Types of graphic schemes in the word processor Microsoft Word.

| Lesson planning and lesson materials | 7 classes | Planning lessons for the academic year (FSES) | Visualization of information in text documents

Lesson 25
Visualization of information in text documents

4.4.1. Lists





Keywords:

numbered lists bulleted lists multilevel lists table graphics

It is known that textual information is perceived by a person better if it is visualized - organized in the form of lists, tables, diagrams, provided with illustrations (photographs, drawings, diagrams).

Modern word processors provide users with ample opportunities to visualize information in the documents they create.

All kinds of lists in documents are drawn up using lists.

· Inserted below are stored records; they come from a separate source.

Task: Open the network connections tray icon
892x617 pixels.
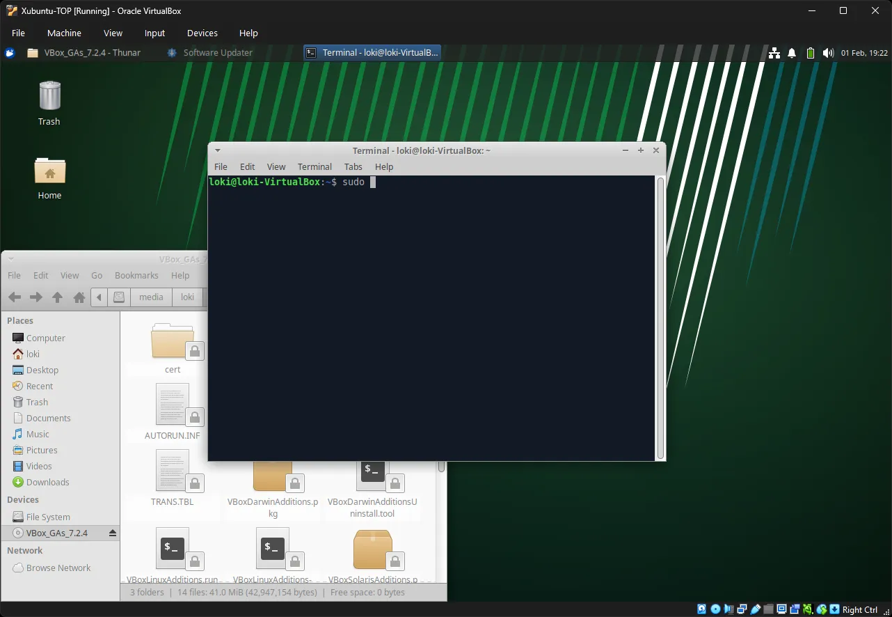Action: click(774, 53)
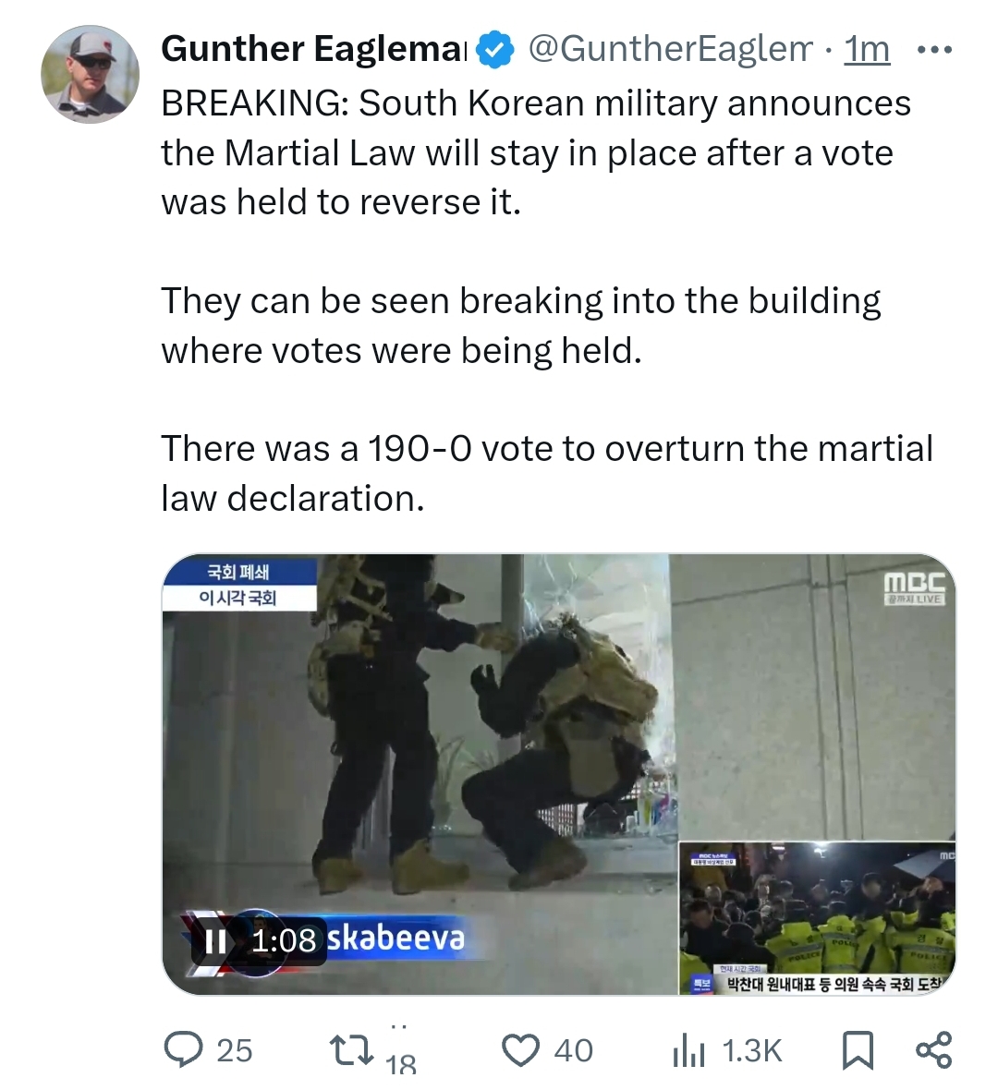
Task: Click the blue verified badge
Action: click(x=495, y=49)
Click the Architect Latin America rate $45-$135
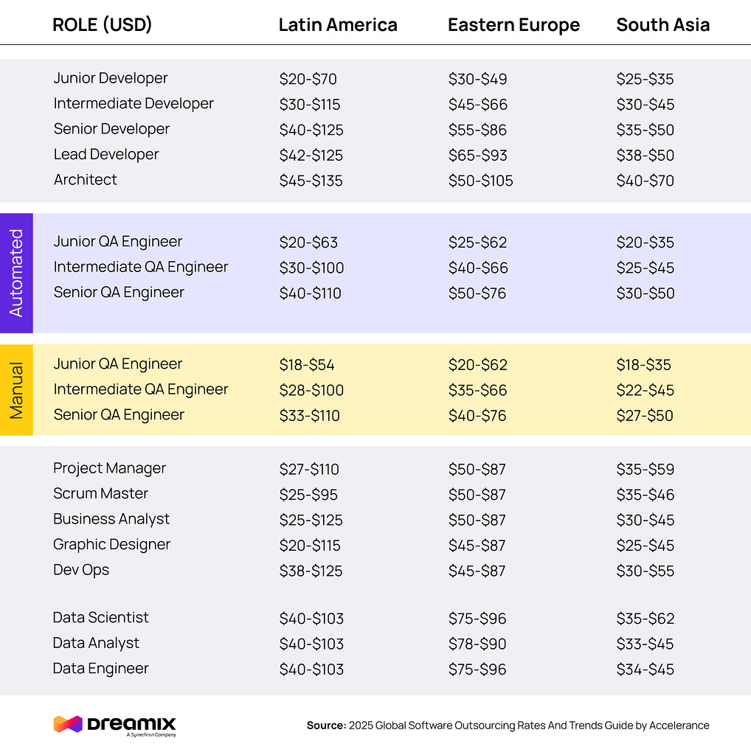Screen dimensions: 751x755 311,181
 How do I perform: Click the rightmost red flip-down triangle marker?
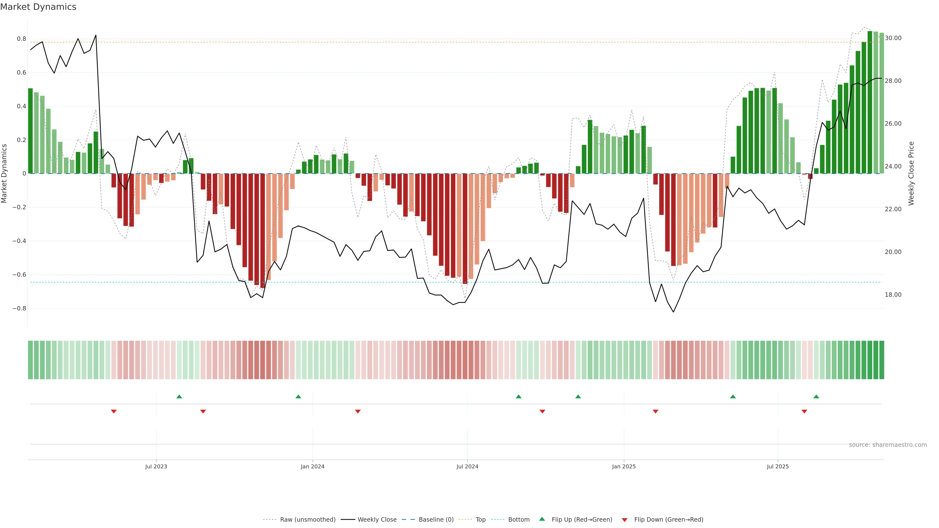[x=804, y=411]
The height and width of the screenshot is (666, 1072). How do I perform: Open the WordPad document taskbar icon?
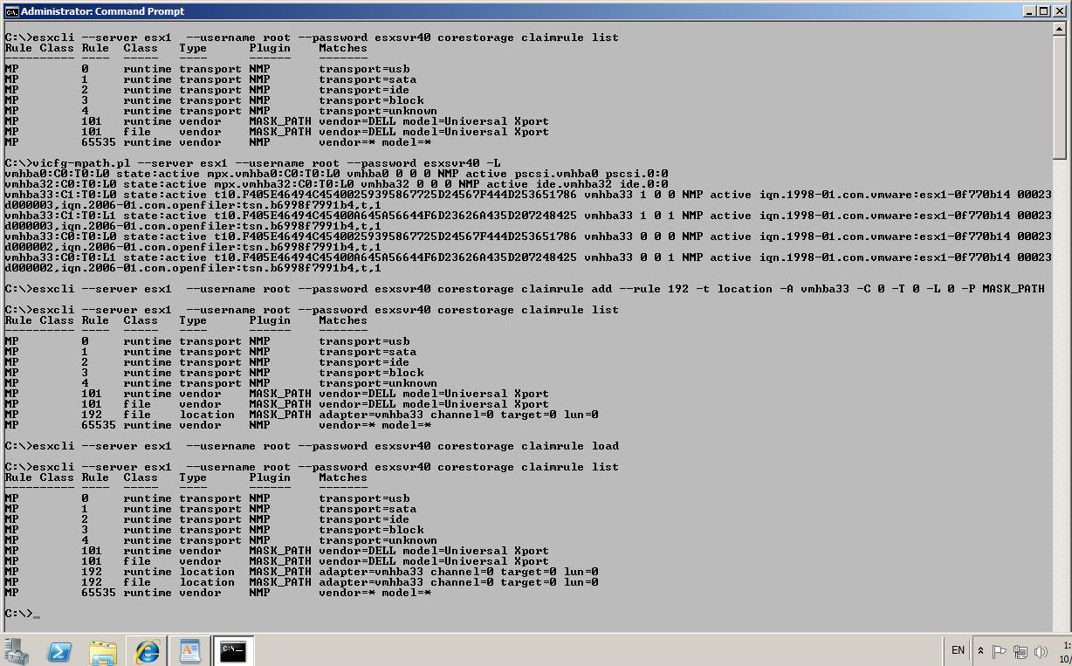189,650
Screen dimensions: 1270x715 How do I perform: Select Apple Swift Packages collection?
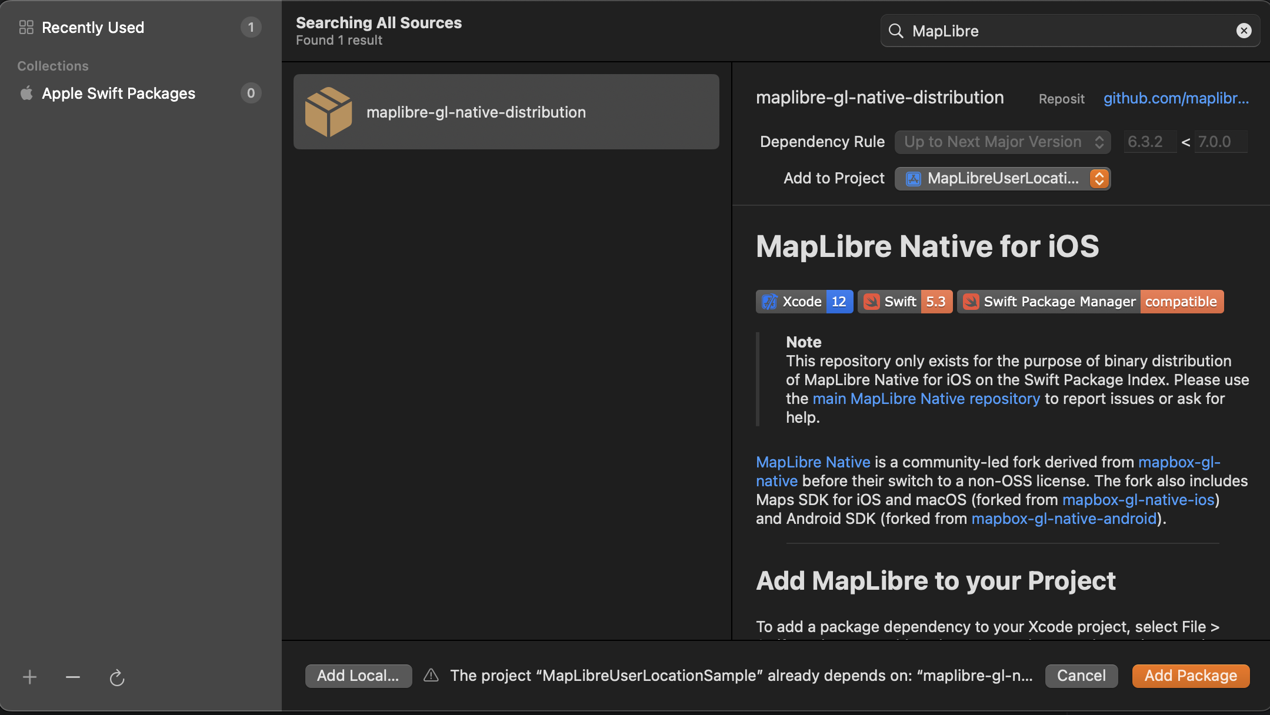118,93
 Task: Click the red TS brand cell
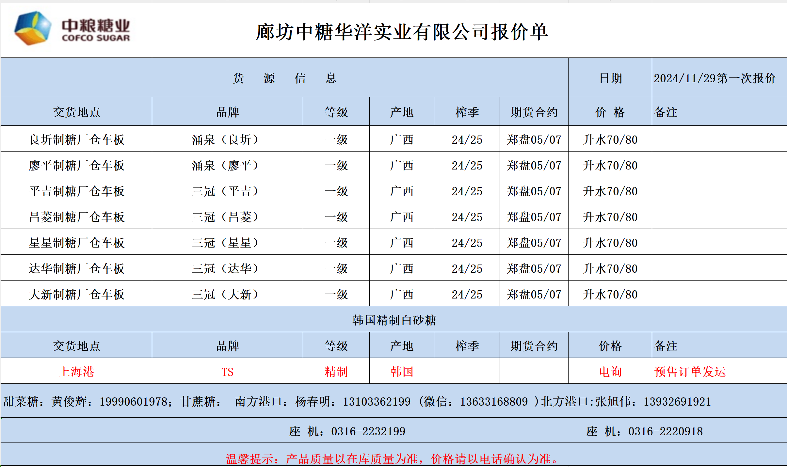[227, 371]
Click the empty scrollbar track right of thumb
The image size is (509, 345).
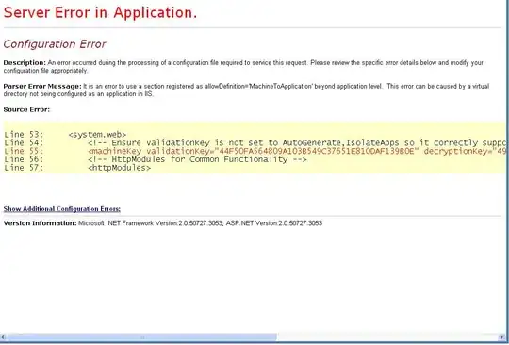(x=387, y=337)
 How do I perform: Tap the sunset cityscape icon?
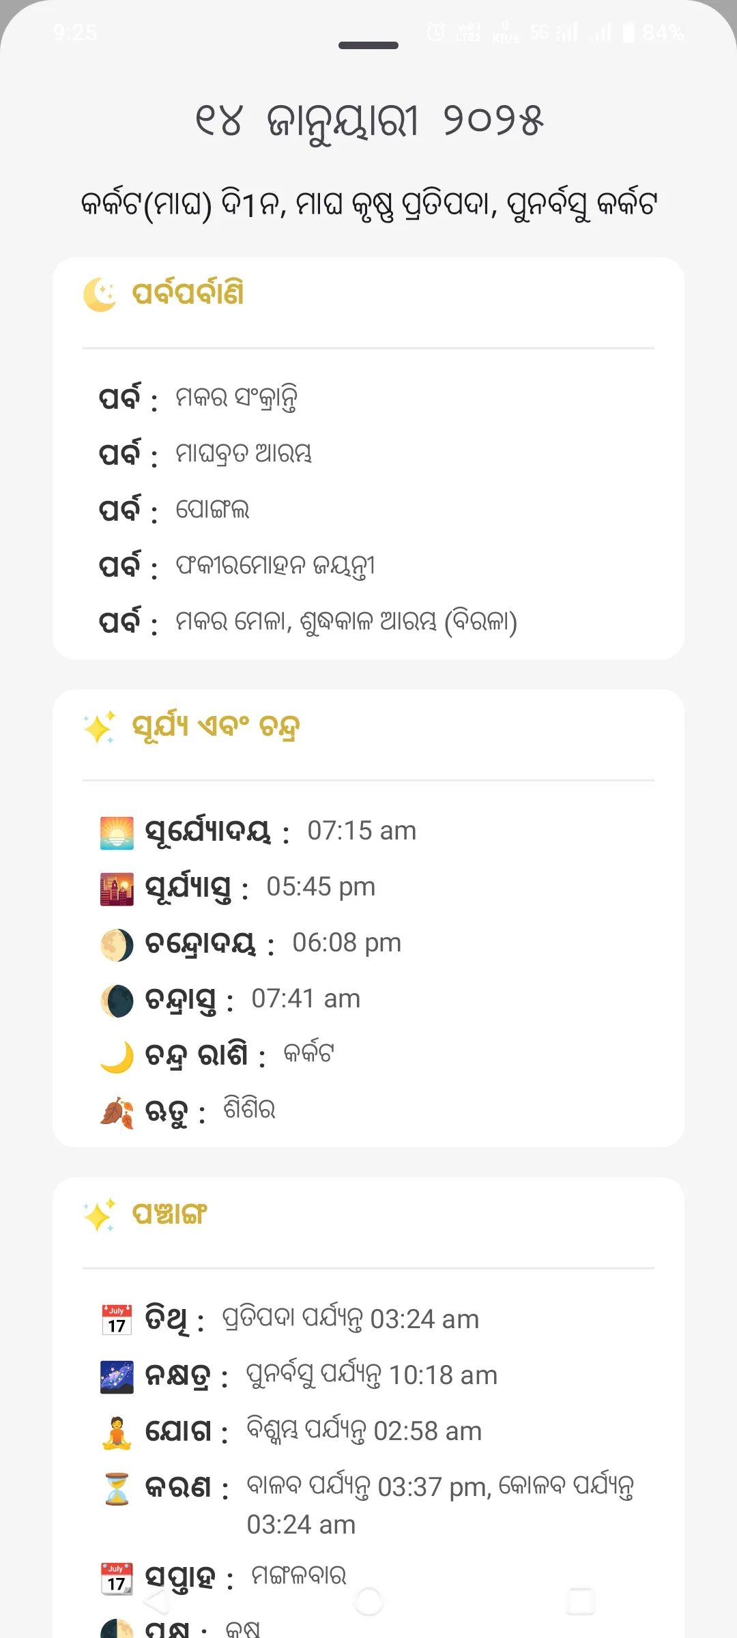117,889
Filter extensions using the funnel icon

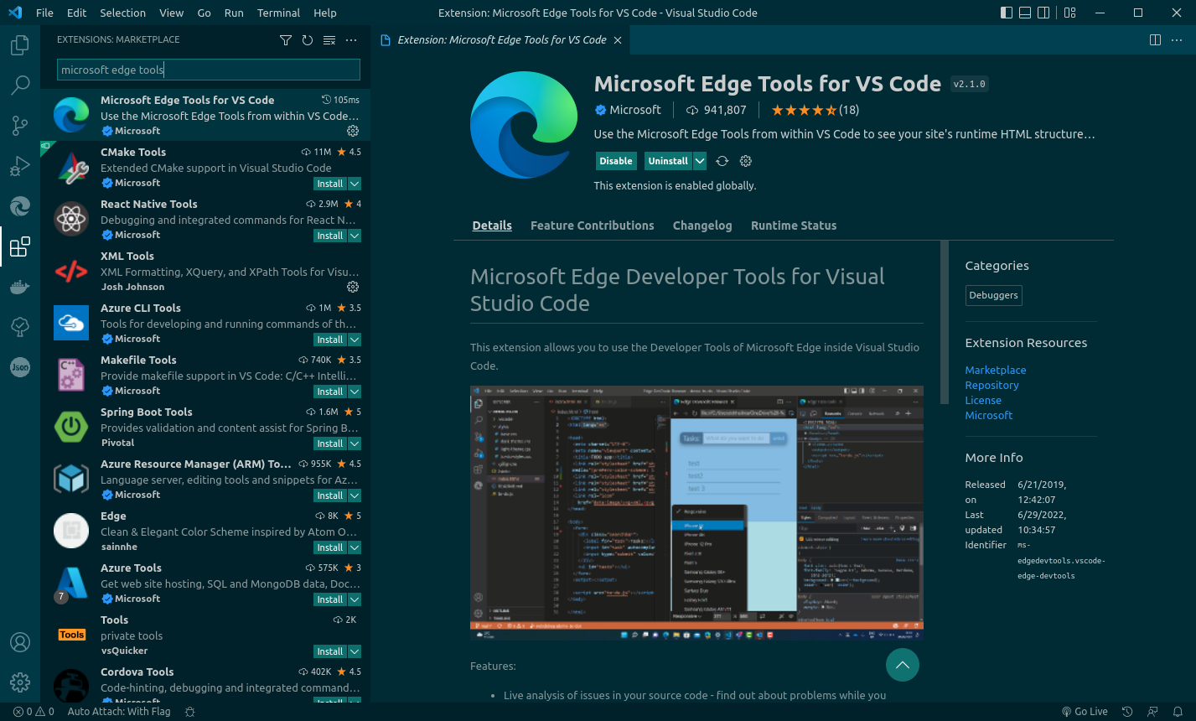pyautogui.click(x=285, y=39)
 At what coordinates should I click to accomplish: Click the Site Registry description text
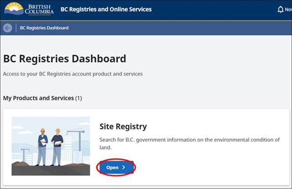[x=189, y=143]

In this case, all items of the list are considered as paragraphs, drawn up according to a single sample.

According to the design method, numbered and bulleted lists are distinguished.

Items (items) of a numbered list are designated using sequential numbers, which can be written in Arabic and Roman numerals. List items can be numbered and letters - Russian or Latin (Fig. 4.14).

It is customary to use a numbered list when the order of items is important.... These lists are especially often used to describe a sequence of actions.

You regularly create numbered lists by filling out the lesson schedule for each school day in your diary.

When you create new, delete, or move existing numbered list items in the word processor, the entire list is renumbered automatically.

The elements bulleted list indicated by marker icons. The user can select any symbol of the computer alphabet and even a small graphic image as a marker (Fig. 4.15). Use a bulleted list to format the keywords at the beginning of each paragraph in your textbook.

A bulleted list is used when the order of the elements in it is not important. For example, in the form of a bulleted list, you can arrange a list of subjects you study in grade 7.

The structure is distinguished single-level and multi-level lists.

The lists in the examples discussed above have a single-level structure.

A list whose element is itself a list is called multilevel. So, the table of contents of your computer science textbook is a multilevel (three-level) list.

Lists are created in a word processor using the command of the menu bar or the buttons on the formatting panel (Fig. 4.16).